#### RECORDS FOR THE TASK:
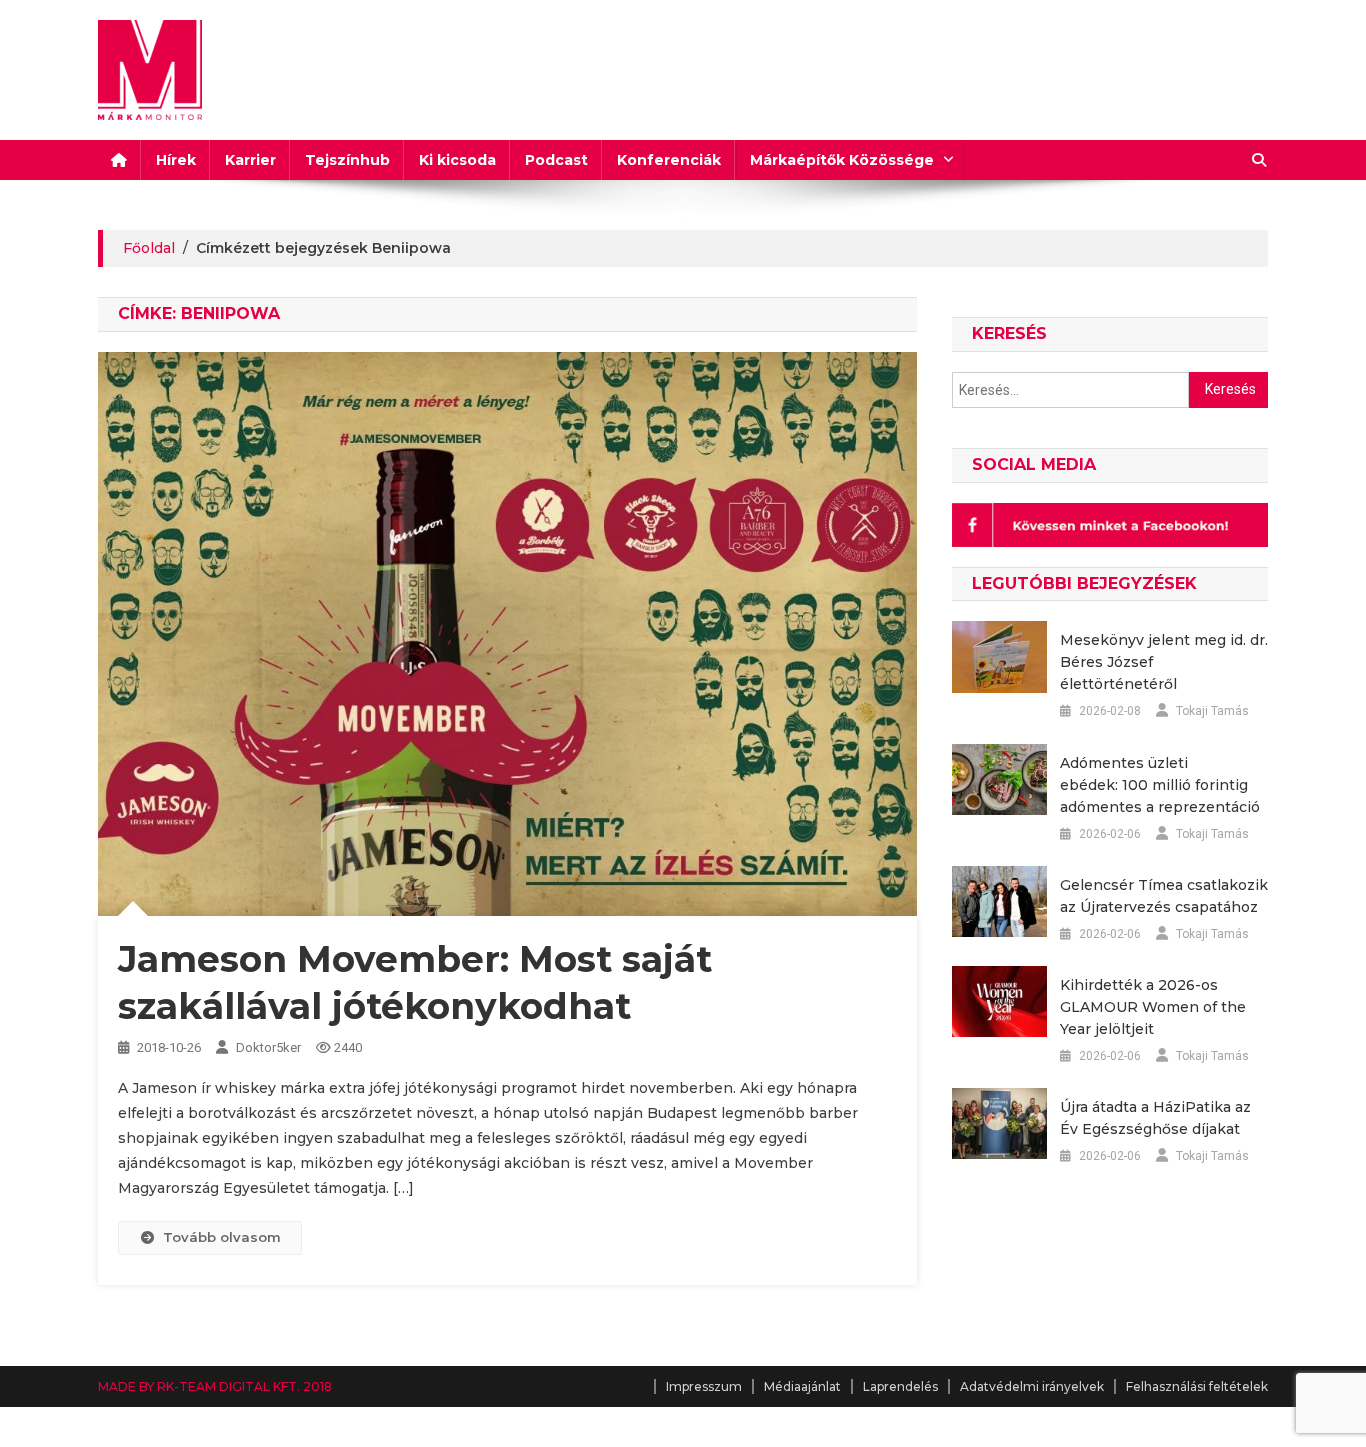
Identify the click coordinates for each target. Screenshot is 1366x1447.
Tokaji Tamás (1212, 711)
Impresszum (704, 1386)
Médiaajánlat (802, 1386)
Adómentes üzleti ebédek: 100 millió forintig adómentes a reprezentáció (1160, 785)
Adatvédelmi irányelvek (1032, 1386)
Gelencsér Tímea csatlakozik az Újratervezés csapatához (1164, 896)
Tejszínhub (347, 160)
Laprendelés (900, 1386)
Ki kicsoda (457, 160)
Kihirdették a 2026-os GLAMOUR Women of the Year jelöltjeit (1153, 1007)
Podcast (556, 160)
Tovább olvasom (222, 1237)
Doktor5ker (268, 1047)
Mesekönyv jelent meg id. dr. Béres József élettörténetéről (1164, 662)
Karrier (250, 160)
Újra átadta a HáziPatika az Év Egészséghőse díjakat (1155, 1118)
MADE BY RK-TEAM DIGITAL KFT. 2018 (215, 1386)
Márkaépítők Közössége (842, 160)
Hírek (176, 160)
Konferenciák (669, 160)
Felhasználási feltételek (1197, 1386)
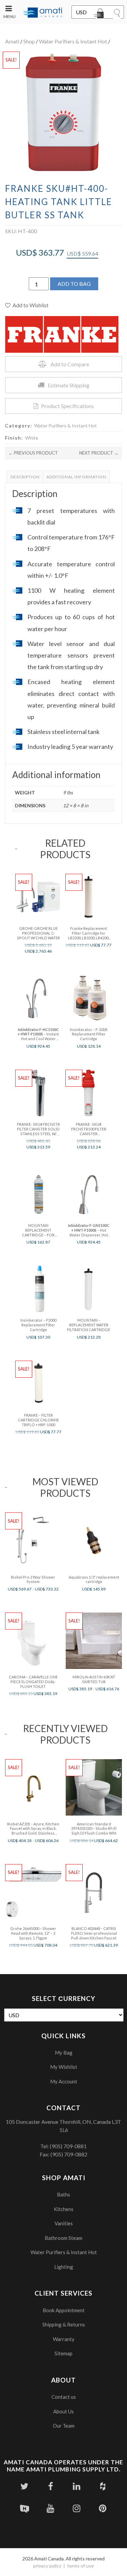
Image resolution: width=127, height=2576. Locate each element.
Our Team (64, 2426)
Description (25, 476)
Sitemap (63, 2353)
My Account (63, 2081)
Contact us (63, 2397)
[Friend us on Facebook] (50, 2486)
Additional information (76, 476)
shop (29, 41)
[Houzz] (102, 2486)
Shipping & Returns (63, 2324)
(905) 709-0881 (68, 2146)
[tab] (25, 477)
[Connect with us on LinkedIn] (76, 2486)
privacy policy (47, 2566)
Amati (12, 41)
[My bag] (100, 14)
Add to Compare (69, 364)
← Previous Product (33, 453)
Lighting (63, 2267)
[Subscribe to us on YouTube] (50, 2508)
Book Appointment (64, 2310)
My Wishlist (63, 2067)
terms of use (80, 2566)
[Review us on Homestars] (24, 2508)
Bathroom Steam (63, 2238)
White (31, 438)
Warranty (64, 2339)
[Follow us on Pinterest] (102, 2508)
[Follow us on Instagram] (76, 2508)
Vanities (64, 2223)
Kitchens (63, 2209)
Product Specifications (67, 406)
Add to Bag (74, 283)
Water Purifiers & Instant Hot (73, 41)
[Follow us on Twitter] (24, 2486)
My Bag (63, 2052)
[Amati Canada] (42, 13)
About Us (63, 2411)
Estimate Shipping (68, 385)
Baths (63, 2194)
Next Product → (99, 453)
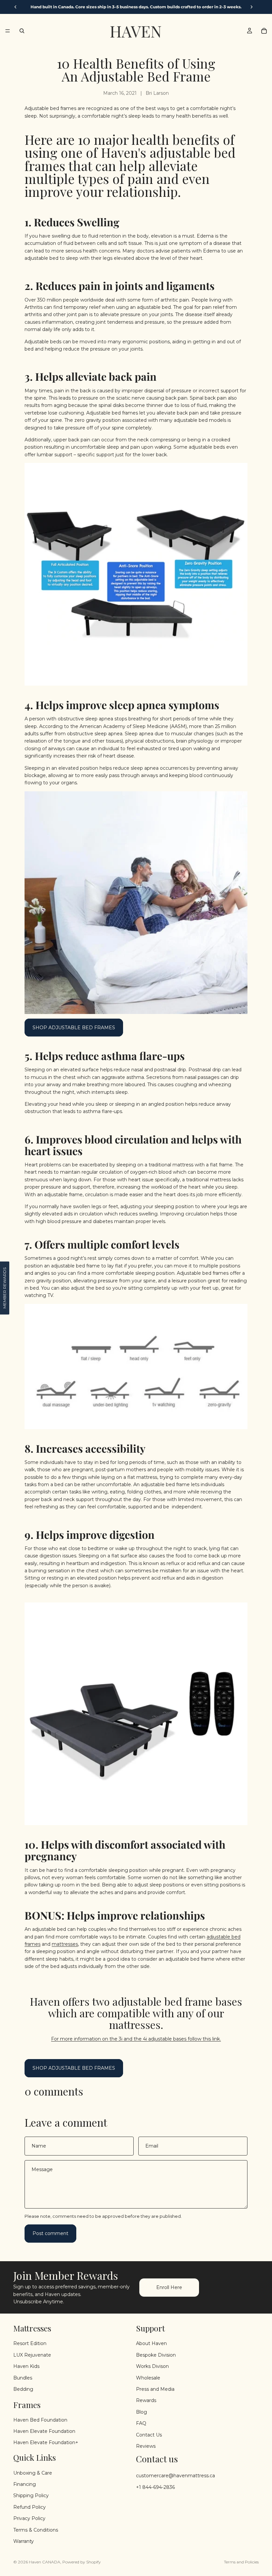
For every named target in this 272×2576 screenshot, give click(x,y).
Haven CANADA (44, 2561)
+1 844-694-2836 (155, 2487)
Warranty (23, 2541)
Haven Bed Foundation (40, 2420)
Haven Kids (26, 2366)
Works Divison (152, 2366)
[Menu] (7, 30)
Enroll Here (169, 2287)
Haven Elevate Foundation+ (45, 2443)
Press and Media (155, 2389)
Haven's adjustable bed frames (130, 158)
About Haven (151, 2344)
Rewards (146, 2401)
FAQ (141, 2423)
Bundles (22, 2378)
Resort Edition (29, 2344)
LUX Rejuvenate (32, 2355)
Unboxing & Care (32, 2473)
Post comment (50, 2233)
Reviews (146, 2446)
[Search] (22, 31)
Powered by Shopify (81, 2561)
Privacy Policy (29, 2519)
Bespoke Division (156, 2355)
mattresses (65, 1944)
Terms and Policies (241, 2561)
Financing (24, 2484)
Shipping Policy (31, 2496)
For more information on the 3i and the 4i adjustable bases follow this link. (136, 2039)
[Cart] (264, 31)
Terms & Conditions (35, 2530)
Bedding (23, 2389)
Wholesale (148, 2378)
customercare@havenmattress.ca (175, 2476)
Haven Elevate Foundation (44, 2431)
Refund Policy (29, 2507)
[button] (4, 1288)
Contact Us (149, 2435)
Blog (141, 2412)
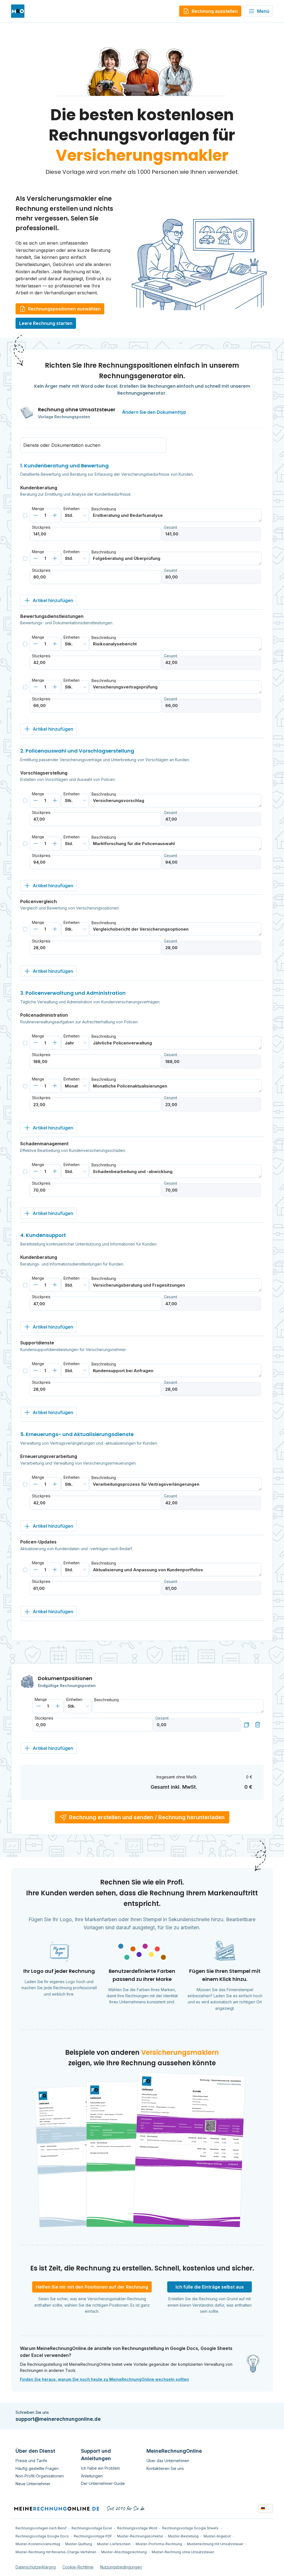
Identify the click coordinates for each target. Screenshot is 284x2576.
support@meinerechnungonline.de (58, 2419)
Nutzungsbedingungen (121, 2567)
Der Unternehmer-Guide (103, 2483)
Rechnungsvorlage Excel (92, 2528)
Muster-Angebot (217, 2536)
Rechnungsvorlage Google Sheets (190, 2528)
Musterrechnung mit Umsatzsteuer (215, 2544)
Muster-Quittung (78, 2544)
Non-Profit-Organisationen (40, 2476)
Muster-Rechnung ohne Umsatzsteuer (183, 2552)
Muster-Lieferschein (114, 2544)
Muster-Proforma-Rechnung (159, 2544)
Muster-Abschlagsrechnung (124, 2552)
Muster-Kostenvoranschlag (38, 2544)
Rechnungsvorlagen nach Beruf (41, 2528)
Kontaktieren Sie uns (165, 2468)
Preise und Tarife (31, 2460)
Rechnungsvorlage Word (137, 2528)
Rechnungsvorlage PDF (93, 2536)
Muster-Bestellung (183, 2536)
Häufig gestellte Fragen (37, 2468)
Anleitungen (92, 2476)
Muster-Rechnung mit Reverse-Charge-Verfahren (56, 2552)
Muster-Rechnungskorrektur (140, 2536)
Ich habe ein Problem (100, 2468)
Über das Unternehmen (167, 2460)
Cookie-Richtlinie (77, 2567)
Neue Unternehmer (33, 2483)
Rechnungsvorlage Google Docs (42, 2536)
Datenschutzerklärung (36, 2567)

#### TASK STATEMENT:
No line before the one with "Muster-Rechnung mit Reverse-Charge-Verfahren" belongs in the answer; copy that line and the rest of the records exactly.

#### REPLY:
Muster-Rechnung mit Reverse-Charge-Verfahren (56, 2552)
Muster-Rechnungskorrektur (140, 2536)
Ich habe ein Problem (100, 2468)
Über das Unternehmen (167, 2460)
Cookie-Richtlinie (77, 2567)
Neue Unternehmer (33, 2483)
Rechnungsvorlage Google Docs (42, 2536)
Datenschutzerklärung (36, 2567)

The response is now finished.